Which bills are mentioned by name in the excerpt on the Sewel convention below?

:: EXCERPTED TEXT ::
#####

As I said in my opening remarks, I am disappointed about how things emerged during the discussions on the European Union (Withdrawal) Bill, as it then was. We had some of those discussions at this committee. Things would have been a lot clearer earlier on if we had understood that the Scottish Government had this absolutist position in relation to the interpretation of consent within the Sewel convention.
I do not think that the Scottish Government’s interpretation of the Sewel convention is correct. However, I do not think that farmers, fishermen and other people affected by the environmental measures that will come to Scotland after we leave the EU are really focused on us being involved in repeated analyses of the Sewel convention; they are interested in what measures will emerge.
If we can lift our horizons from the constant constitutional row, we can move forward on these issues. That is why I am much more confident that we can reach agreement on the frameworks—the substantive policy issues—because that is the track record. Although Mr Harvie might suggest that the Offensive Weapons Bill is a rather easy and minor thing to deal with, it is a significant piece of legislation to protect the public on which we have been able to reach agreement.
Indeed. I share that view. I do not know how much of the evidence that Michael Russell gave yesterday you have been able to look at, but he was asked at the end of that session exactly what he means when he says that the Scottish Government is no longer going to co-operate with the Sewel process. It turns out that he has not ruled out the possibility that there will be a supplementary legislative consent memorandum on the Trade Bill, or that there will be future LCMs—indeed, I understand from the standing orders that there is a requirement on the Scottish Government to produce LCMs. However, he has suggested that he will not be putting legislative consent motions before the Scottish Parliament.
It seems to me—and I am interested in your view on this—that if it is the case that the Scottish Government will continue to publish legislative consent memorandums but that the Scottish Parliament will somehow be denied the opportunity to vote affirmatively or negatively on legislative consent motions, all that we are left with is that the UK Government will not know whether or not the Scottish Parliament consents to UK legislation that touches on devolved matters. We will know the Scottish Government’s view—it will be in the memorandum—but we will not know the Scottish Parliament’s view because that can be determined only by a vote on a motion. If the Scottish Government is not going to put those motions before the Parliament, we are left in a situation in which the UK Government can carry on because the Scottish Parliament will be denied the opportunity—should it wish to take such an opportunity—to say that it does not give consent. Is that your understanding of what Mr Russell said yesterday?

#####

:: ENTRIES SUPPLIED ::

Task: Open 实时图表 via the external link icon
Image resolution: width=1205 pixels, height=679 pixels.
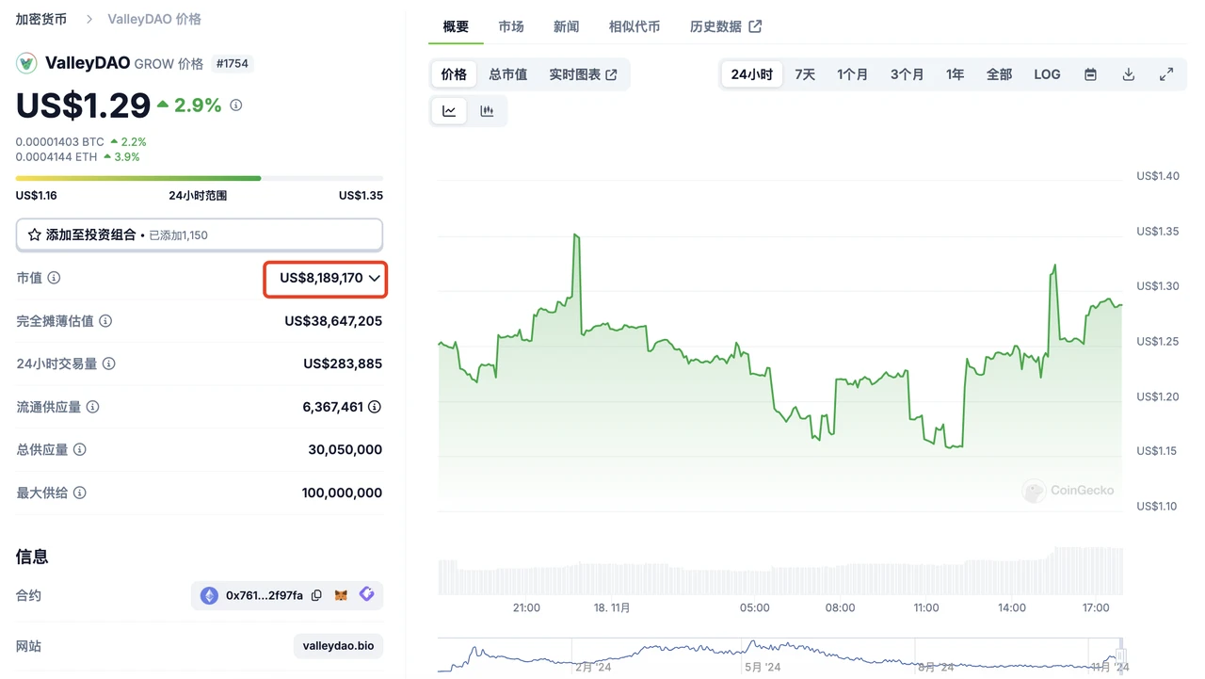Action: point(610,73)
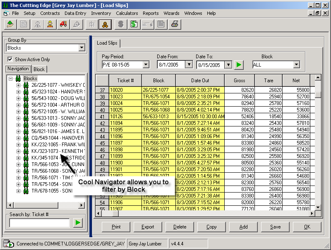Screen dimensions: 331x250
Task: Run ticket search with green arrow button
Action: pyautogui.click(x=77, y=223)
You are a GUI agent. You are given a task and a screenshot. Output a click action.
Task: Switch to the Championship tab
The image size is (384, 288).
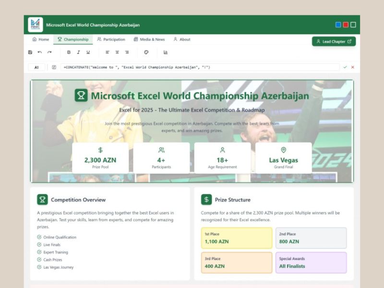(73, 39)
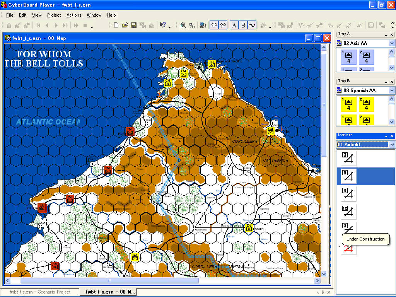Save the game with the floppy icon
This screenshot has height=297, width=396.
[x=134, y=26]
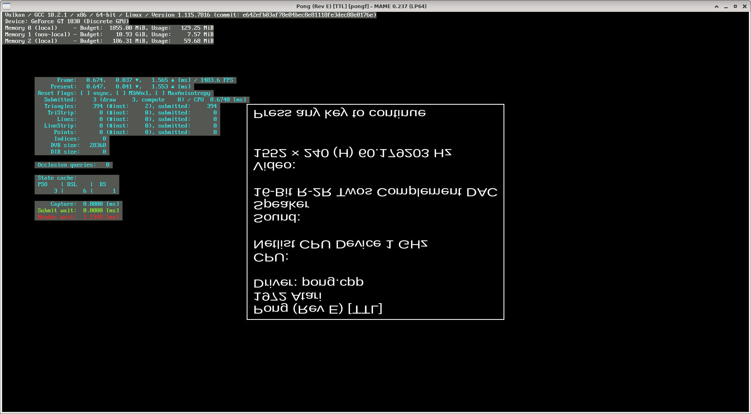The image size is (751, 414).
Task: Click the green 'Submit wait' timing line
Action: pos(78,211)
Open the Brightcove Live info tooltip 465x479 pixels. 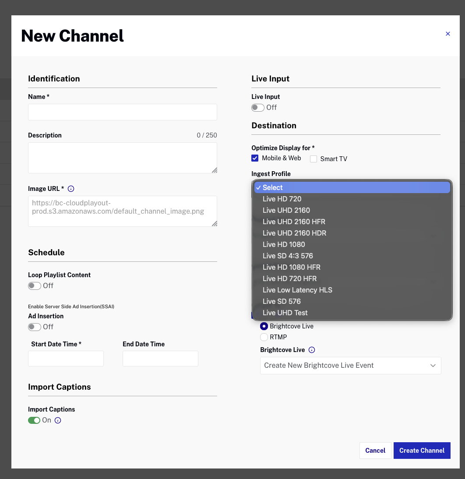311,349
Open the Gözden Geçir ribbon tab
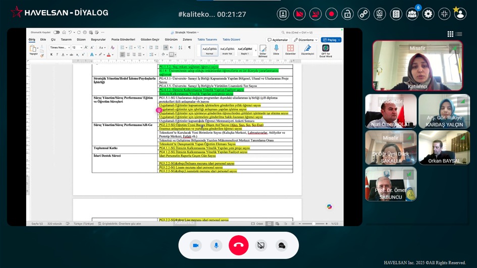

#####

:: RESPONSE ::
- European Union (Withdrawal) Bill
- Offensive Weapons Bill
- Trade Bill